> Consigna 1
En el fragmento sobre la instalación del Hospital Real de Granada, ¿cuántas camas de hierro alineadas pensó D.E. para esa obra?
> Consigna 2
Prosigue el fragmento sobre la instalación del Hospital Real de Granada a partir de su última frase.

> Fragmento
^^^^^^^^

En cada una de las camas hay agujeros, tus agujeros negros, David, a los que se asoman los pájaros. Esos agujeros-túnel nos comunican, es lo que asoma en superficie del rizoma de vida que somos bajo las sábanas.
D.E. – Te refieres a esos dibujos sobre camas de hospital de la serie “Vendados” que surgieron paralelamente a tus poemas de “Sidermitas” como un diálogo. Me pareció interesante partir de estas imágenes, en esta ocasión, para la instalación del Hospital Real de Granada, pues su historia y su arquitectura se prestaban a ello. Pensé en 5 camas de hierro alineadas. En cada cama, una ausencia. En una de ellas, un círculo, negro como los pájaros que revolotean alrededor. Este agujero simulado es un punto ciego, una densa sombra de la que podría surgir o que podría engullir todo cuanto observamos. El agujero es como un túnel que comunica con otras realidades, una hendidura por la que fugarnos hacia no se sabe dónde. Es esa inconmensurable otredad indiferenciada que, como la muerte, se resiste a ser representada. Esta apertura tenebrosa es como el universo concéntrico, concentrado sobre las sábanas-pliegues donde el dolor, el yo-dolor, se disuelve en un grito-pájaro. Pero tú lo dijiste: “una sombra no hace la noche entera”.
El agujero es la pérdida, el extravío. Pero también es el encuentro con lo desconocido, la abertura a las diferencias y a la posibilidad de cambio. Y de ahí la angustia que nos produce contemplarlo. De él emergen susurros, ecos, resonancias de otros tiempos y lugares.

^^^^^^^^

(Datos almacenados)

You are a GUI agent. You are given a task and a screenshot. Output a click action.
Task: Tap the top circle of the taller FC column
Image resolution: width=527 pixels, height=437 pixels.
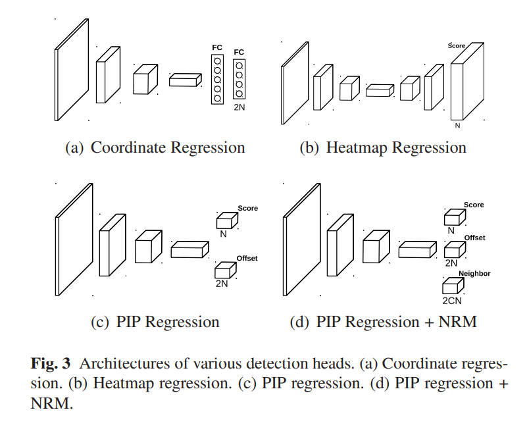click(x=217, y=61)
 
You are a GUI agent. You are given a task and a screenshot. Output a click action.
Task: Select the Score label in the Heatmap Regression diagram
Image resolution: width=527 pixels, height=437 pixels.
click(x=457, y=45)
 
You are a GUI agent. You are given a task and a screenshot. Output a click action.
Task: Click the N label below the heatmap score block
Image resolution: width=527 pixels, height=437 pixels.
click(x=458, y=124)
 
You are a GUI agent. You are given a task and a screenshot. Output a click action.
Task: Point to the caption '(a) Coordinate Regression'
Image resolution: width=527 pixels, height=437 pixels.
click(x=155, y=147)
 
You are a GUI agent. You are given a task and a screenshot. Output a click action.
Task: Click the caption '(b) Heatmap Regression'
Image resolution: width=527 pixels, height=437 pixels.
click(x=383, y=147)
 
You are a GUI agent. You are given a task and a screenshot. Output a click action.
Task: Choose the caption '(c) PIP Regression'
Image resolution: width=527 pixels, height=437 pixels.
click(x=155, y=322)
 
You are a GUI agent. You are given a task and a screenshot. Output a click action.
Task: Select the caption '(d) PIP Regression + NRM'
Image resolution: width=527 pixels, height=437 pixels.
click(x=384, y=322)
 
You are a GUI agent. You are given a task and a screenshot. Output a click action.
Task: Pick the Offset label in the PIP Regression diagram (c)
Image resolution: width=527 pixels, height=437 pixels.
click(x=247, y=259)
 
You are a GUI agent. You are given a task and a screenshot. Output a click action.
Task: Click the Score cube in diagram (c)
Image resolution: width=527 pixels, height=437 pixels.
click(x=225, y=220)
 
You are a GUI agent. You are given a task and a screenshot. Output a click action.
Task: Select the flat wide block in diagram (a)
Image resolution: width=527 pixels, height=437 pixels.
click(x=184, y=80)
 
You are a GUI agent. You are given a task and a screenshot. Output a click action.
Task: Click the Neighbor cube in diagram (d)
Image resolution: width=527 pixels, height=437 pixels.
click(x=452, y=286)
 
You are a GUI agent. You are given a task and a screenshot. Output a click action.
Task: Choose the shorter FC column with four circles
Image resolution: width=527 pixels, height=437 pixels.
click(x=239, y=79)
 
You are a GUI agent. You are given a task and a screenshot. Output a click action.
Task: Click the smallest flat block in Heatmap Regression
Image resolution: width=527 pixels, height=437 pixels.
click(x=378, y=91)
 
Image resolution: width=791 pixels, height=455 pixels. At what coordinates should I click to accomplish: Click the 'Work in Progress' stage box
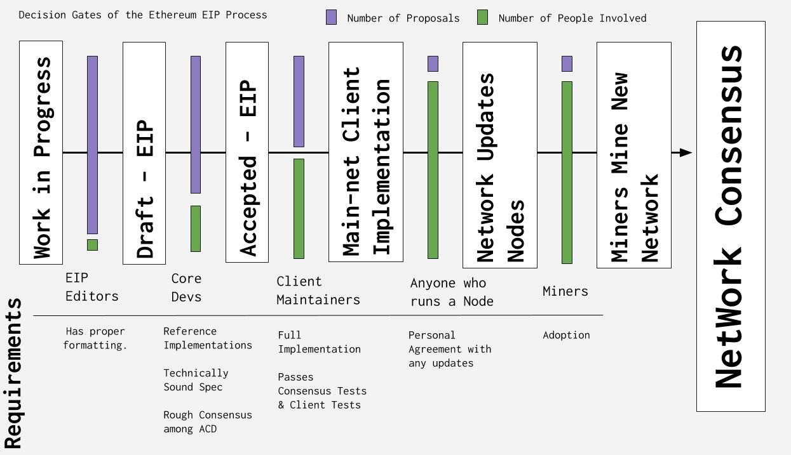(x=41, y=152)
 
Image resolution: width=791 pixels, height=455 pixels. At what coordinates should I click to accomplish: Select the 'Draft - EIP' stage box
(x=144, y=153)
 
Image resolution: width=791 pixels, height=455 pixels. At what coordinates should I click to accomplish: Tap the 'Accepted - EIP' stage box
(x=247, y=152)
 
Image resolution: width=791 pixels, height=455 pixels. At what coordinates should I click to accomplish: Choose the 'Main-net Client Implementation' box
(x=366, y=152)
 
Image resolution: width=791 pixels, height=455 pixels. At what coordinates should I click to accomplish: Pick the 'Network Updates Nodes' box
(x=500, y=155)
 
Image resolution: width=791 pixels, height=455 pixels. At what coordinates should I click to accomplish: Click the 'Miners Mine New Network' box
(x=634, y=155)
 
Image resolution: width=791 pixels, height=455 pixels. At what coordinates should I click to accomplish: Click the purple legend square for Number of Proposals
(x=331, y=17)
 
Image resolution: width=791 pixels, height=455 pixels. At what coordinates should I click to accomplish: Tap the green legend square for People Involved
(x=482, y=17)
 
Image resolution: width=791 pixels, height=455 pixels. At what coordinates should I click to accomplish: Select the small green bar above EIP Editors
(x=93, y=245)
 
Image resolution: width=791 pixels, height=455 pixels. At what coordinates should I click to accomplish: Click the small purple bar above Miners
(x=567, y=64)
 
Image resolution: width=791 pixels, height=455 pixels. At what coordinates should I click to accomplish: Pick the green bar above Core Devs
(x=196, y=228)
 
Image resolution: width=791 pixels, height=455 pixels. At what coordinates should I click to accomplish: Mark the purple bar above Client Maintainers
(x=299, y=102)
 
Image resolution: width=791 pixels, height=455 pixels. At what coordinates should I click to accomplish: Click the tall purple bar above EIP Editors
(x=93, y=145)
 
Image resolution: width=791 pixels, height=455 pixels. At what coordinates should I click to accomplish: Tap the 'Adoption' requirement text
(x=567, y=335)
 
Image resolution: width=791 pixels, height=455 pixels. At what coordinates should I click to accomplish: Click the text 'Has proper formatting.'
(x=95, y=338)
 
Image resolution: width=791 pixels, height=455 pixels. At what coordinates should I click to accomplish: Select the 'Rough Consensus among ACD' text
(x=208, y=422)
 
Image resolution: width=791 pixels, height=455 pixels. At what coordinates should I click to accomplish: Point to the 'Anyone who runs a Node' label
(x=452, y=292)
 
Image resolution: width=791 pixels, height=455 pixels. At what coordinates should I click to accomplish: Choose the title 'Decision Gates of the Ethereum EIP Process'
(x=143, y=15)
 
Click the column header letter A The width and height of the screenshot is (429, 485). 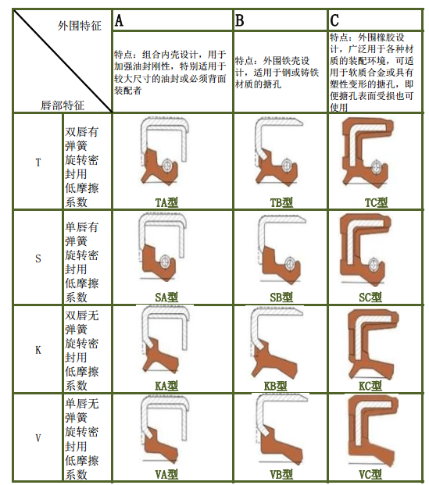coord(119,20)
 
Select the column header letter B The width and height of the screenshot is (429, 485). coord(239,20)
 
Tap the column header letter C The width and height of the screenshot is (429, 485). coord(334,20)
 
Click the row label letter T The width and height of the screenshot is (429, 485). coord(38,162)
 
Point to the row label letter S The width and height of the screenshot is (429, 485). coord(38,259)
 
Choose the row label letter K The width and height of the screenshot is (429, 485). coord(38,350)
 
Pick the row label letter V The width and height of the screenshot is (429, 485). coord(38,438)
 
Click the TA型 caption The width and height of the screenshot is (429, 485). coord(166,202)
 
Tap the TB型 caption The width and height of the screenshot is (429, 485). coord(281,202)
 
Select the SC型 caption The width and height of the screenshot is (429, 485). coord(370,298)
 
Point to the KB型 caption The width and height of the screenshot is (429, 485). coord(276,386)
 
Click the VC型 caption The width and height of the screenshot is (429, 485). coord(370,474)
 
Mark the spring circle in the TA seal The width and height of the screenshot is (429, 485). coord(168,166)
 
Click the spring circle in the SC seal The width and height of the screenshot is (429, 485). coord(374,264)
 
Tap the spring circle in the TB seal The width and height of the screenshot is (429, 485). coord(287,166)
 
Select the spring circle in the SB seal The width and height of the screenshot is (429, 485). coord(289,264)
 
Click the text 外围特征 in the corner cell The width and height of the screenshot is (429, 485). coord(80,26)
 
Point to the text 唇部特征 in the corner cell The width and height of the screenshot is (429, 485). coord(63,105)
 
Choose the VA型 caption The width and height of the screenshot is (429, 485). coord(166,474)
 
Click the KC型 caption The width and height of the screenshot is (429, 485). coord(370,386)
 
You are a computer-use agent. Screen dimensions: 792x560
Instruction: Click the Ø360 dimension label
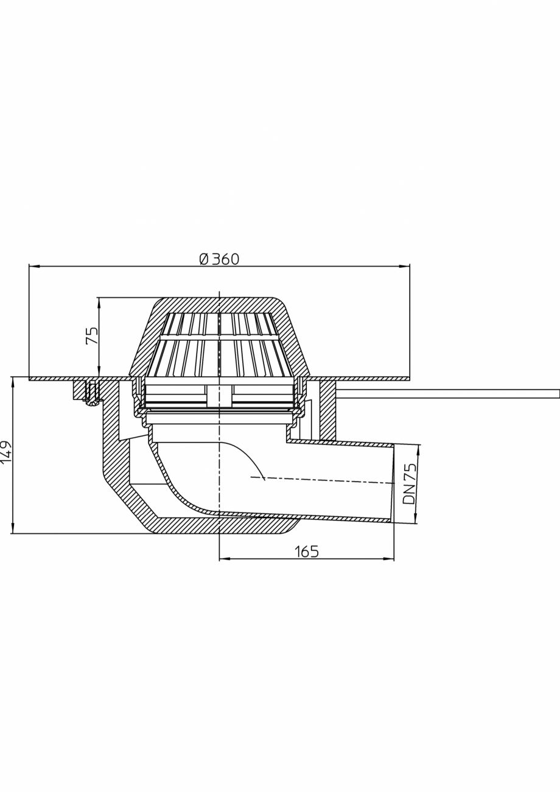coord(220,259)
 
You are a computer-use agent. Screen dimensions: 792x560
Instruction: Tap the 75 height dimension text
coord(92,335)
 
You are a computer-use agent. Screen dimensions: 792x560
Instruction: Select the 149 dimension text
coord(6,452)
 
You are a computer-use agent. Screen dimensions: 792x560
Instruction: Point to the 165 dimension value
coord(307,552)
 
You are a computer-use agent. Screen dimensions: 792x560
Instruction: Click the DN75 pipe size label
coord(410,483)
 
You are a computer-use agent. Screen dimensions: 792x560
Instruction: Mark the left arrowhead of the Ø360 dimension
coord(34,266)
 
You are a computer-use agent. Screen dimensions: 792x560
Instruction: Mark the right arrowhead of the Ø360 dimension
coord(405,266)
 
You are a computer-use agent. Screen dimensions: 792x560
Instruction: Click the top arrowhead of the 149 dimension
coord(13,382)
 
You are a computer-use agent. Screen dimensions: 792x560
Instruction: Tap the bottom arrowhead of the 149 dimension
coord(13,528)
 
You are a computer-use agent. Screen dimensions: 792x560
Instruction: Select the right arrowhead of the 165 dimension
coord(389,558)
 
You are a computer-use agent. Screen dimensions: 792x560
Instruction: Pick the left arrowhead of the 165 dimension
coord(224,558)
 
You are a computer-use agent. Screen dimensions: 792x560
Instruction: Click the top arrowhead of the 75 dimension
coord(99,303)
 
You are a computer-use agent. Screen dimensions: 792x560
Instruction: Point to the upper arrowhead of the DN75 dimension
coord(418,450)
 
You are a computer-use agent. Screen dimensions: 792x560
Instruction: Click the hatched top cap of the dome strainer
coord(219,305)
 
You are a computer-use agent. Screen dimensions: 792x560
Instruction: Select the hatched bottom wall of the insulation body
coord(219,525)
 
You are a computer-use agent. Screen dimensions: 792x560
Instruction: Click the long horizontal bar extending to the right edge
coord(447,394)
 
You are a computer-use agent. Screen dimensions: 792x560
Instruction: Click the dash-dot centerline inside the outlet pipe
coord(323,480)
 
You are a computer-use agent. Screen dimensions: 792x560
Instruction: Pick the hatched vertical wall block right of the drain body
coord(327,409)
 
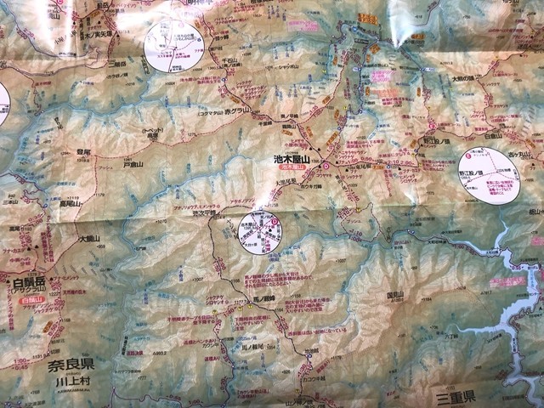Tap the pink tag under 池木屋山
tap(292, 169)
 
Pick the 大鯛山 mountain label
tap(89, 239)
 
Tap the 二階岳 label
tap(119, 63)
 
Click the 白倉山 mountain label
tap(492, 135)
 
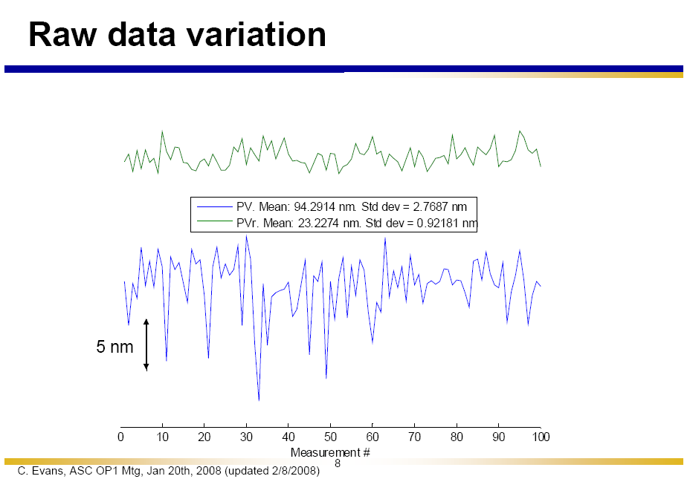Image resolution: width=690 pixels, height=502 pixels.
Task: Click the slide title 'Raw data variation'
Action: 177,35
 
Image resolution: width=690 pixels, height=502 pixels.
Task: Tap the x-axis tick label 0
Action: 121,437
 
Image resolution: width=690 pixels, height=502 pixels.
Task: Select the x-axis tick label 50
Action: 331,437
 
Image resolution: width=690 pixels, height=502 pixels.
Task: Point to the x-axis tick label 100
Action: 541,437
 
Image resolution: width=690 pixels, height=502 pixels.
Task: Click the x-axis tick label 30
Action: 247,437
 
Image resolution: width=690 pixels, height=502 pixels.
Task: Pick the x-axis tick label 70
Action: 415,437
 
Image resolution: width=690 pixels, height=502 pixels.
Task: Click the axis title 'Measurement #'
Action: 330,452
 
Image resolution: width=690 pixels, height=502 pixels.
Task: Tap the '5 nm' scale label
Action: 115,347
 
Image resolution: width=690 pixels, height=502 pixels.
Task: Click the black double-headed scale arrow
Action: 146,345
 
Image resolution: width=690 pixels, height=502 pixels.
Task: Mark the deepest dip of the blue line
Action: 259,400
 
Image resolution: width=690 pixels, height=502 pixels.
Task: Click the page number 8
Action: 337,463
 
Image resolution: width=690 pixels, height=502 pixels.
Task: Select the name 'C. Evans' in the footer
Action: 38,472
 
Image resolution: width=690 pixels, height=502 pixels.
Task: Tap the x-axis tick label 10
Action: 163,437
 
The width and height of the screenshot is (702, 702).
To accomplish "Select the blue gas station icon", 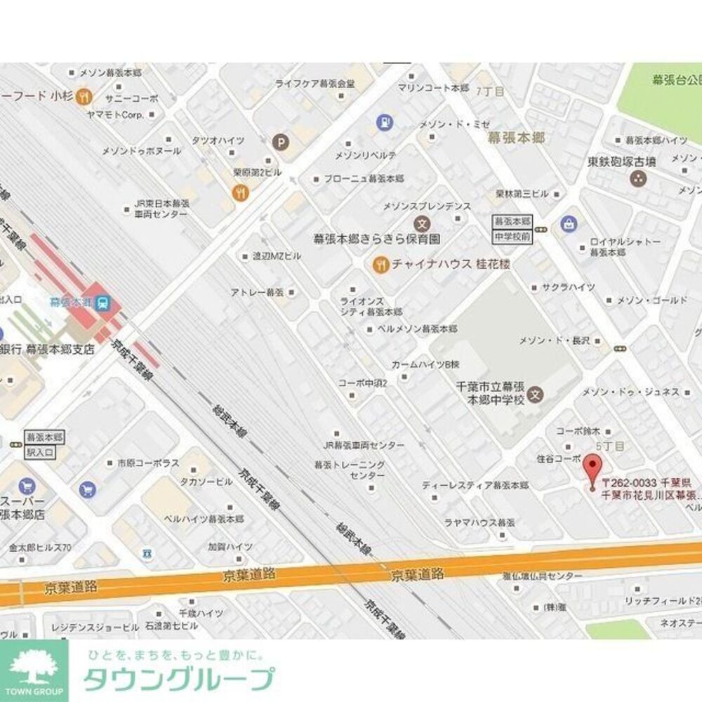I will tap(384, 121).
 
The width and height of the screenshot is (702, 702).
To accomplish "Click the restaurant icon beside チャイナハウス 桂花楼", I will tap(380, 265).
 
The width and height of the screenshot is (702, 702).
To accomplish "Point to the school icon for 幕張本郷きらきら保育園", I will tap(422, 225).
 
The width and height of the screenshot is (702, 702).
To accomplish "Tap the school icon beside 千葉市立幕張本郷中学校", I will tap(536, 393).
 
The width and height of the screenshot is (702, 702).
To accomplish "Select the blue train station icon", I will tap(102, 303).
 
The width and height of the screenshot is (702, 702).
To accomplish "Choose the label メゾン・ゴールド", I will tap(652, 300).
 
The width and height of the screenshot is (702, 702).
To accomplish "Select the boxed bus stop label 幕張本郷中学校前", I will tap(513, 229).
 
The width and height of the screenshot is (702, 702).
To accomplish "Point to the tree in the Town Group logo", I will tap(34, 665).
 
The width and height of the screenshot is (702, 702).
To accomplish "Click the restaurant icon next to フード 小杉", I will tap(84, 96).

^^^^^^^^

> Respuesta 1
Cinco camas de hierro alineadas.

> Respuesta 2
Ch.M. –Sí, ese es el el universo-resonancia de los sidermitas, el no-lugar desde el que caen esos seres, ignorantes de todo cuanto ocurre, como cae todo ser al mundo de las diferencias. Nacer es caer al mundo. Y quedan atrapados en la rueda del Hambre. Víctimas que no están preparadas para el juego de la agresión. Víctimas que tendrán que convertirse en verdugos. Verdugos-víctimas que, agarrados al borde de la circunferencia-abismo querrán volver a él y no sabrán cómo. No sabrán cómo porque en superficie el agujero-túnel aparece como el azogue de un espejo en el que sólo verán reflejada su propia imagen.
D.E. –Al final de las blancas e impolutas camas, dos frágiles esgrimistas, en sillas de ruedas, con trajes asépticos y empuñando un florete, parecen estar a punto de comenzar o acabar un combate. Éstos son una metáfora del duelo, de la resiliencia o la capacidad del ser humano para superar la adversidad y salir reforzado por ella. Tras las máscaras negras de rejilla no hay nada ni nadie. Hay túnel, caída, agujero del que emerge el canto de un mirlo. El mismo mirlo que revoloteaba por el claustro cuando Ludovico lo oyó y dejó de entender lo que leía. El mismo mirlo que Juan de los Enfermos, “el vendedor de libros”, escucharía desde su celda.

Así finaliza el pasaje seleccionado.